"From the darkness, sleeping light." Formerly luminus dormiens. Lux pacis, light of peace.

Quote: "Sometimes I think the surest sign that intelligent life exists elsewhere in the universe is that none of it has tried to contact us." --Bill Watterson, cartoonist, Calvin and Hobbes

20030909

First the misadventure, then politics

Ah, realizing the infallibility nature of the PC, all my data were stored in 0 and 1, and I just erased the very thing that kept track of where and what these things were supposed to do. The FAT (file allocation system)

I am still trying to connect to the Internet, but I am almost at loss and giving up on Windows. Rather than, after suffering a bruising fight that resulted in me losing memory of the last six years, wimping out and going back to live under the FUD of Redmond, I have taken this chance to view it as making full to the end goal as being the consumer that wasn't. At least until the Nerd that governs us cease his tactics and live in the new age of efficiency, not largesse, of streamlined codes, not bloated "millions of lines" that leave concerns of how such codes might leave us vulnerable.

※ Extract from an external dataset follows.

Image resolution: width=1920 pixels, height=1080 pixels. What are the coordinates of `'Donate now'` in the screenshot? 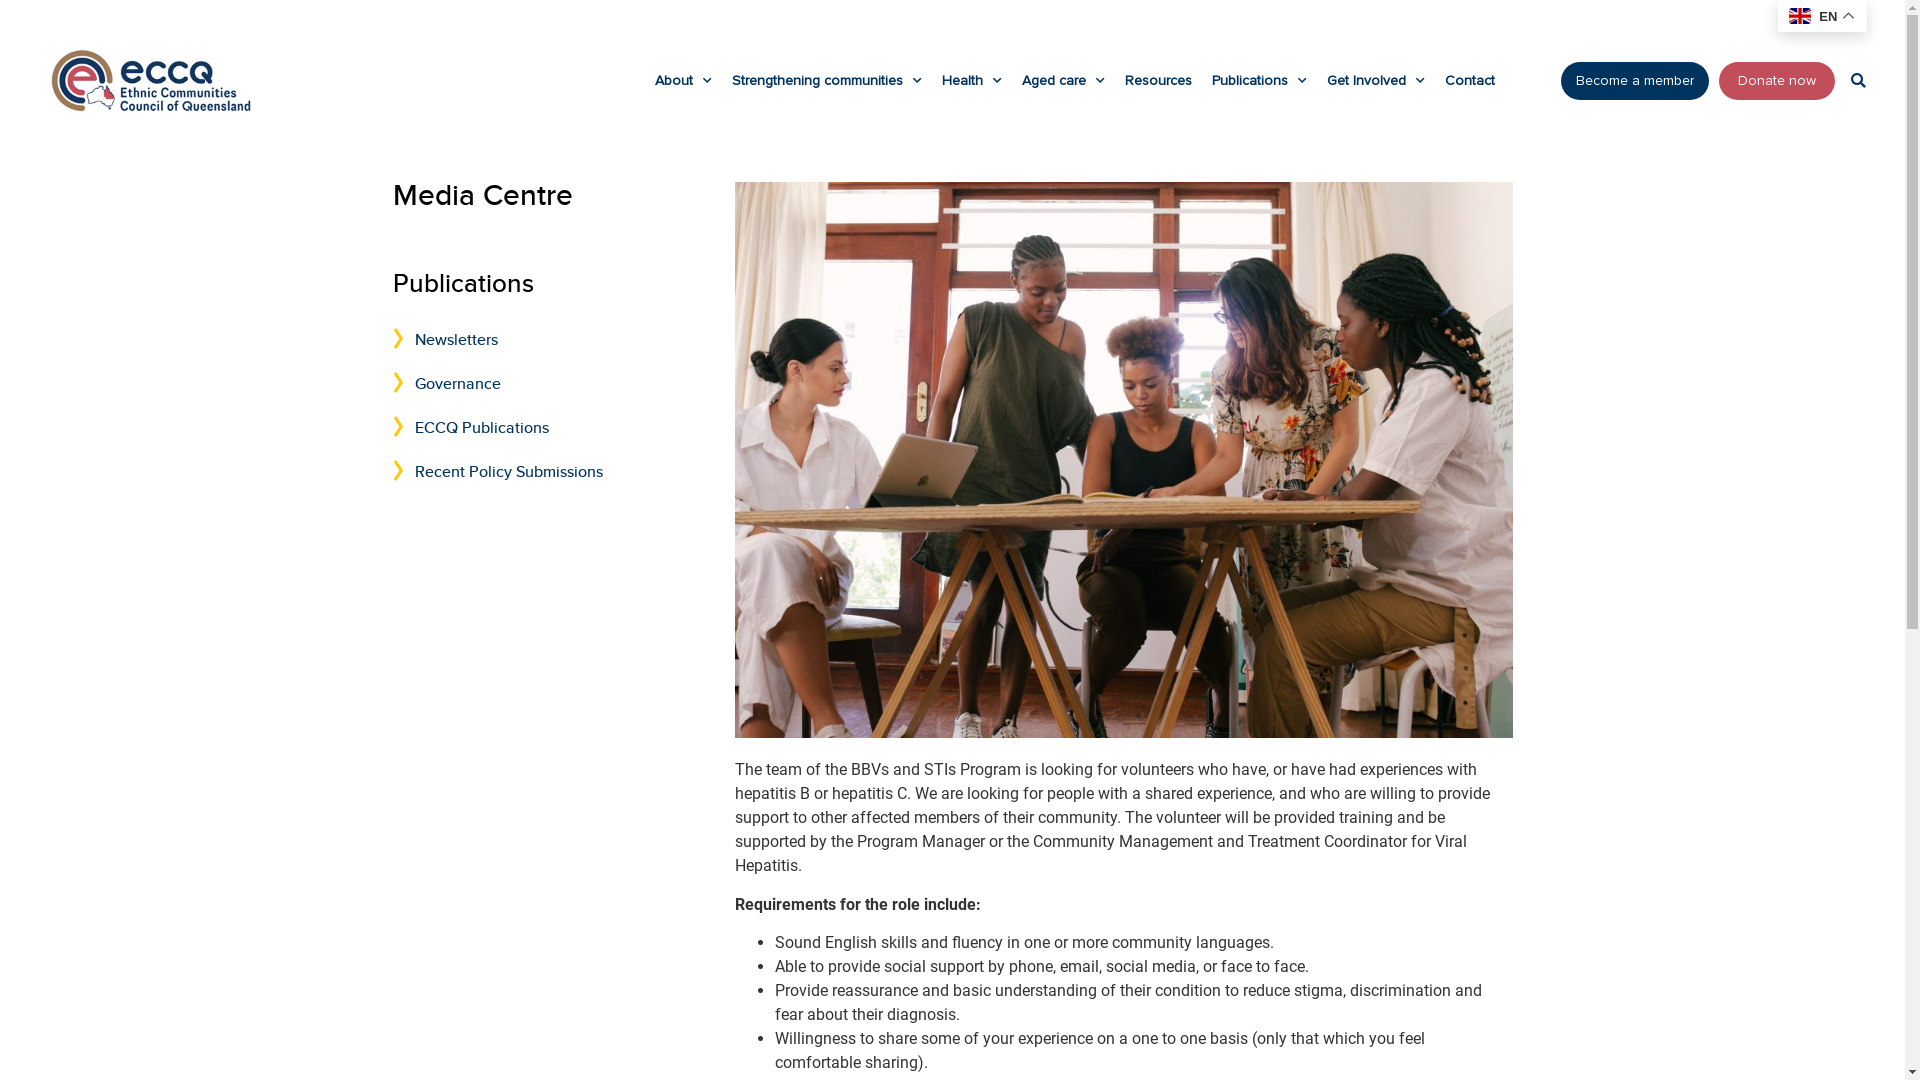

Perhaps I should not be so condemning of the company from Redmond, it is just the latest in the capitalist venture that has begun in the industrial revolution. I support bridled capitalism, and bridled democracy. But it will always be an eternal debate: bridled by whom? The people? they are not educated enough. The politician? they are overfed. The rich people? they are selfish and greedy, nothing is requested of them toward philanthropy. The poor people? the last revolution we had in world history resulted in a dictatorship. The middle class? they are too concerned with mimicking the grandeur of the rich to be concerned with what affects their everyday lives.

It is in people's nature to test the limits of what rules are given them. It is in the nature of people, when they are given an inch, they will take a mile. Witness the recall effort, the attempt to use a poorly defined constitution to its perversion. I suppose it is necessary that people find a way to channel anger at a government by using recall. If there was no such provisions in the constitution, there would be anarchy. You give them a law, they will test it. What the founding fathers of the United States Constitution wanted was a way to make the people's natural ability to selfishness and testing of the laws cancel each other out. The Presidency would expand and test its laws (witness Vietnam) and the Congress would in turn expand and test its own law as well (witness Clinton).

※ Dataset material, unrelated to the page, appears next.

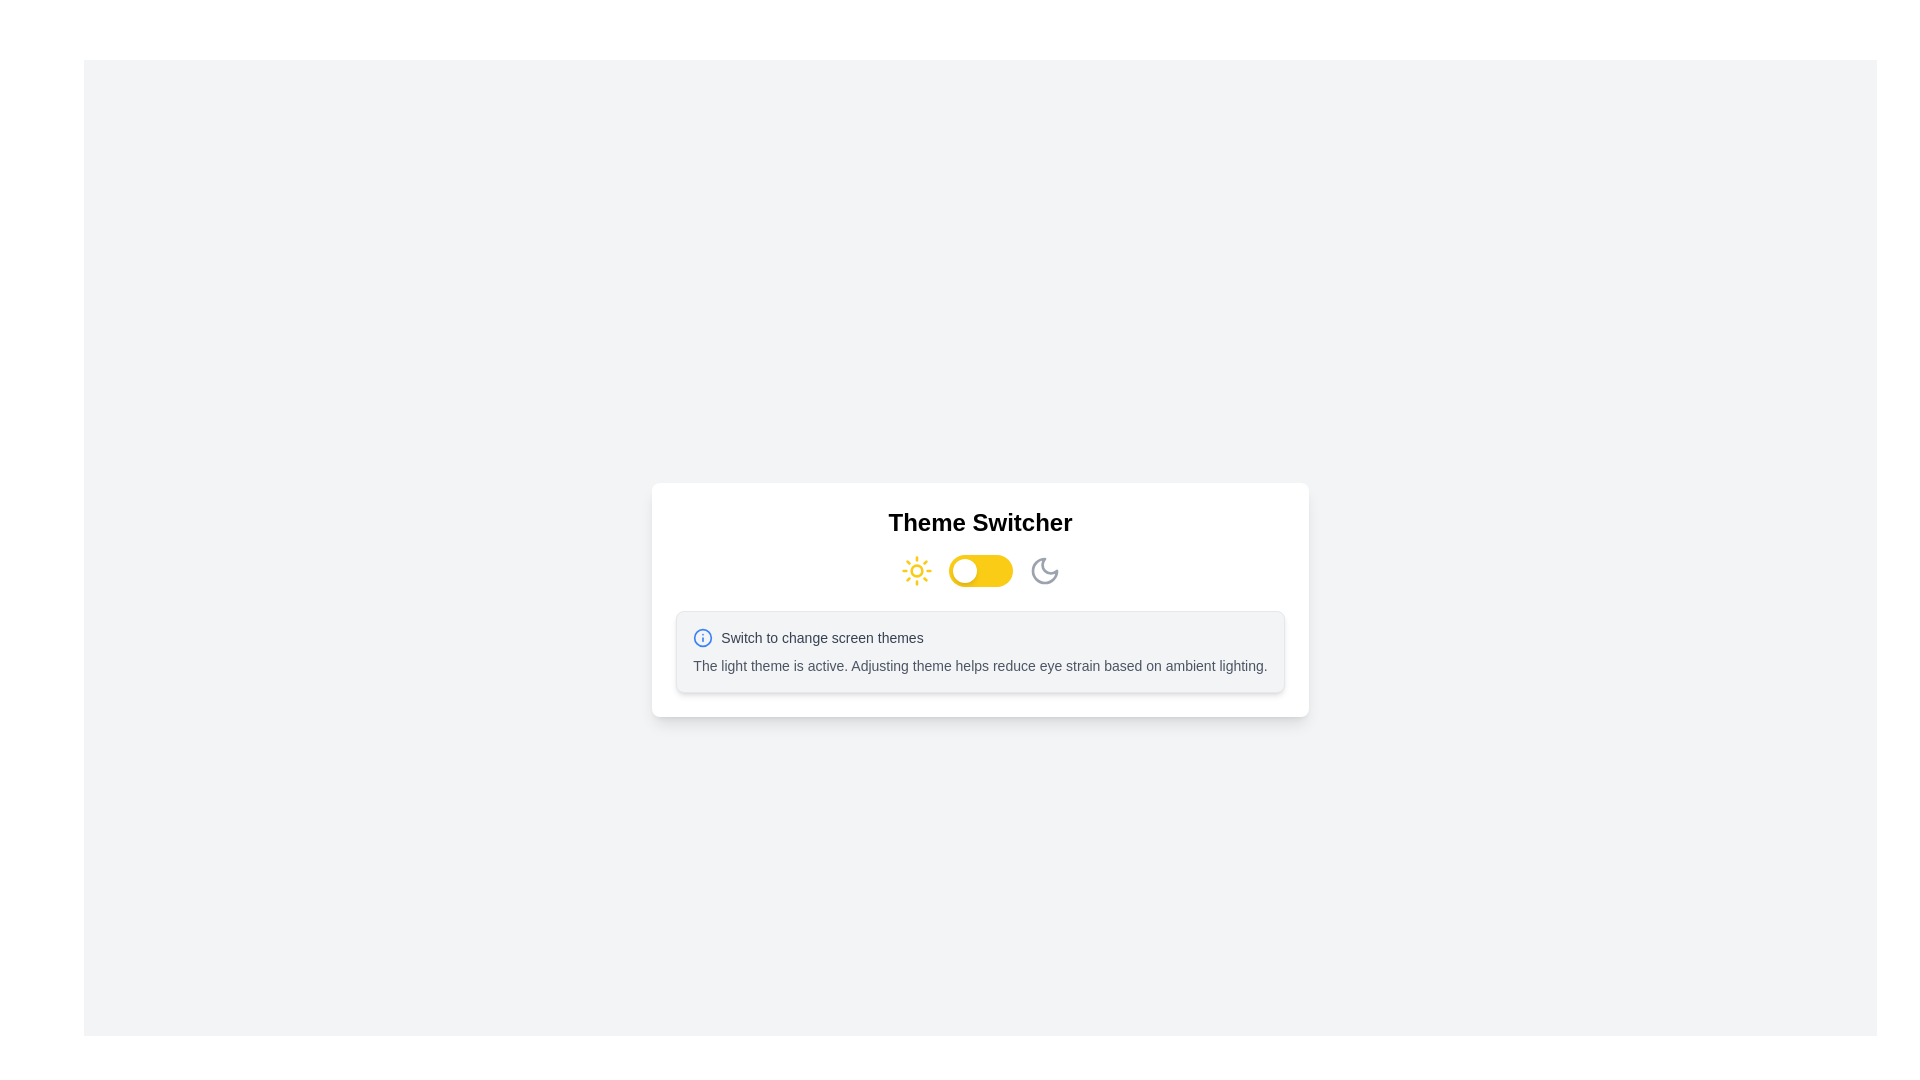 Image resolution: width=1920 pixels, height=1080 pixels. Describe the element at coordinates (980, 570) in the screenshot. I see `the toggle switch located in the center of the 'Theme Switcher' card interface` at that location.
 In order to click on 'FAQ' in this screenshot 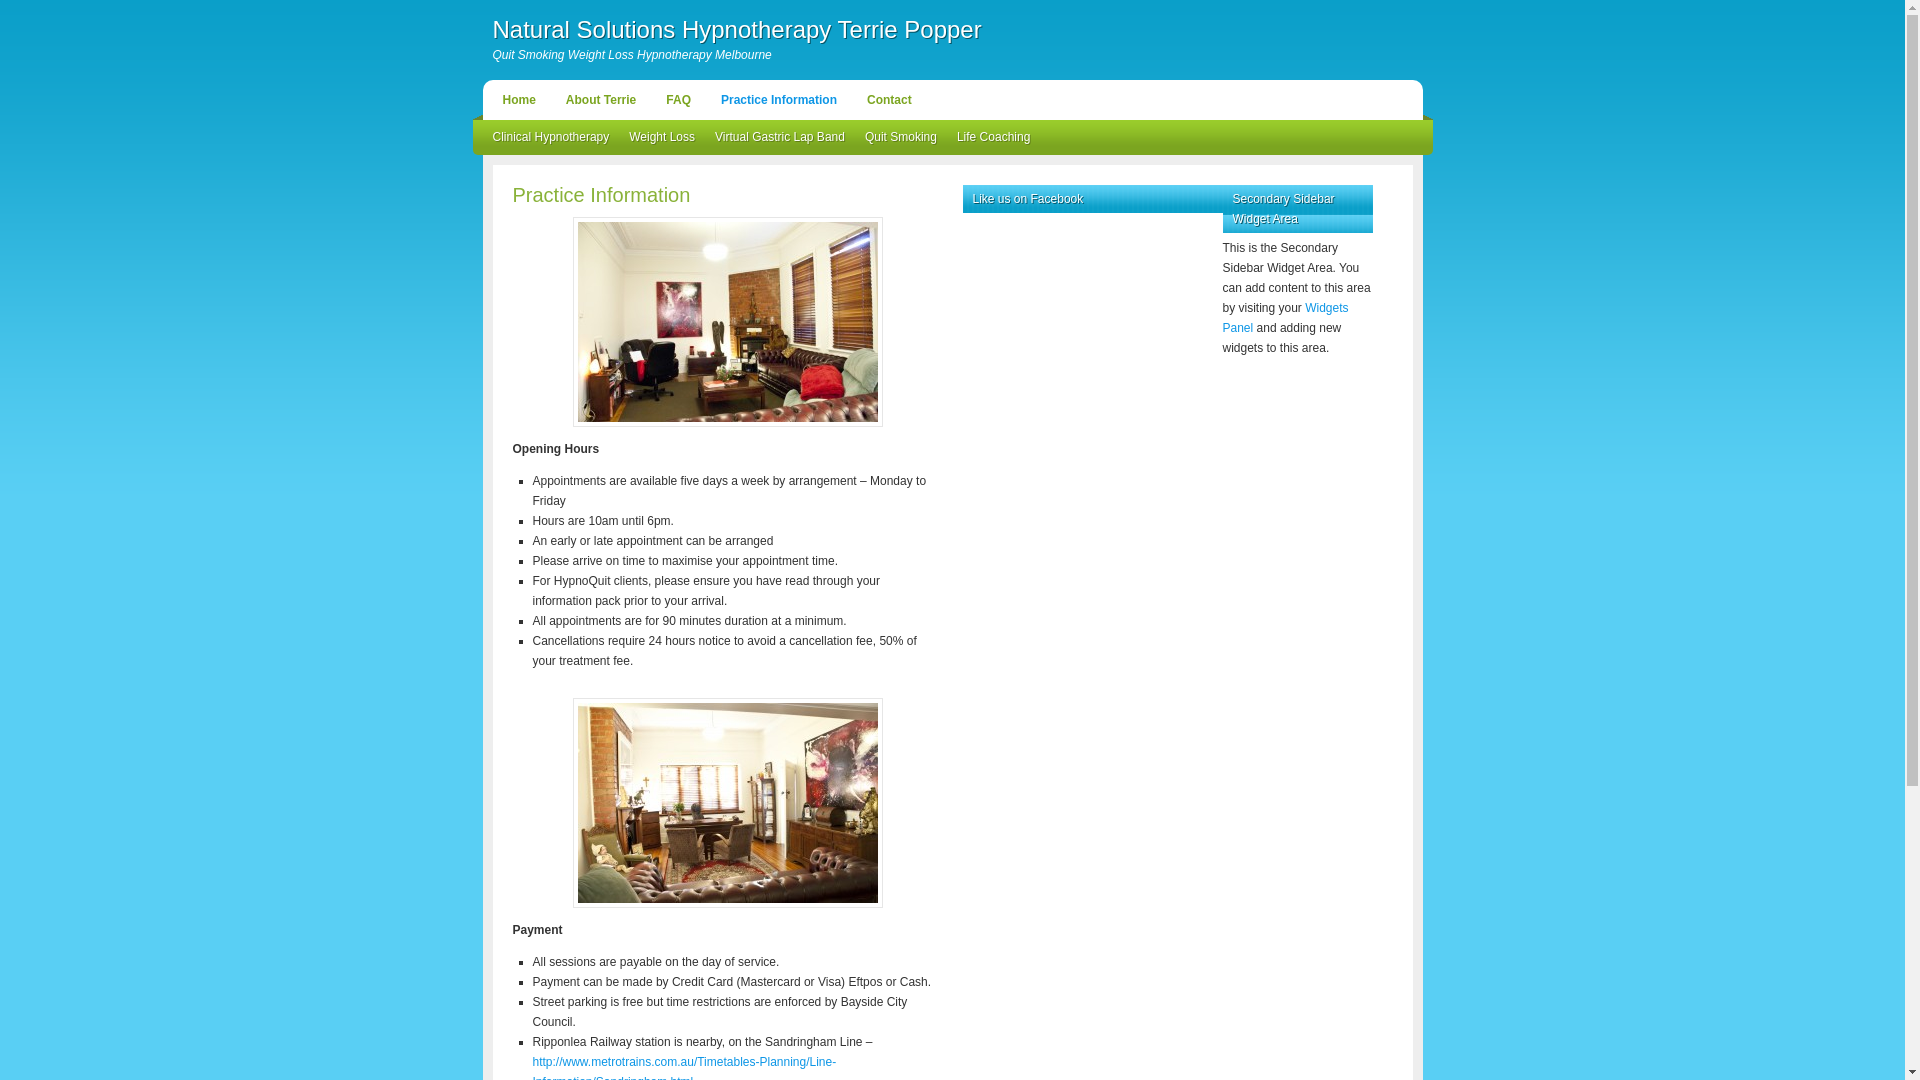, I will do `click(678, 100)`.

What is the most frustrating part is that the California Constitution did not make any plan for inflation. I suppose that gold was the currency at the time, and it was considered to be a stable currency, but since then, upheavals in the Great War, the Great Depression, World War II, Cold War, charge card, we have abandoned the usage of gold and relied on cash, paper currency instead. What has resulted was an inflation. After all, you must remember that 3,500 was considered a massive amount of money 100 years ago. The money you must pay to avoid the draft in the Civil War was 300 dollars. 300 dollars by now is measly changes. Everybody has much more than that in their bank account. It is worth two weeks of work at minimum wage, pre-taxed. If the writer of that constitution was prescience, he would have recognized the need to tie the money needed to pay to register for the presidency to the inflation rate in order to keep so many people from registering to vote. Now with 134 candidates (depending on whom you ask), the money they spent is effectively wasted because of the entrance of Gubernatorial Candidate Arnold Schwarzenegger and subsequently in response, Gubernatorial Candidate/Lieutenant Governor Cruz Bustamante. You could point out that the US Constitution has its own quirk as well. In it, there is a provision that says to get a trial, you must sue for at least 20 dollars. Wow, what a massive amount. If only there was a way to test for inflation, and you could see how much it would have been. Fortunately, there is no way anybody would sue for 20 dollars because it is worthless compared to the prices you must pay to submit documents for court proceeding. My name-change alone costed close to 3,000 dollars. [will check facts and submit update]

I support moderation of everything, and moderation in that moderation.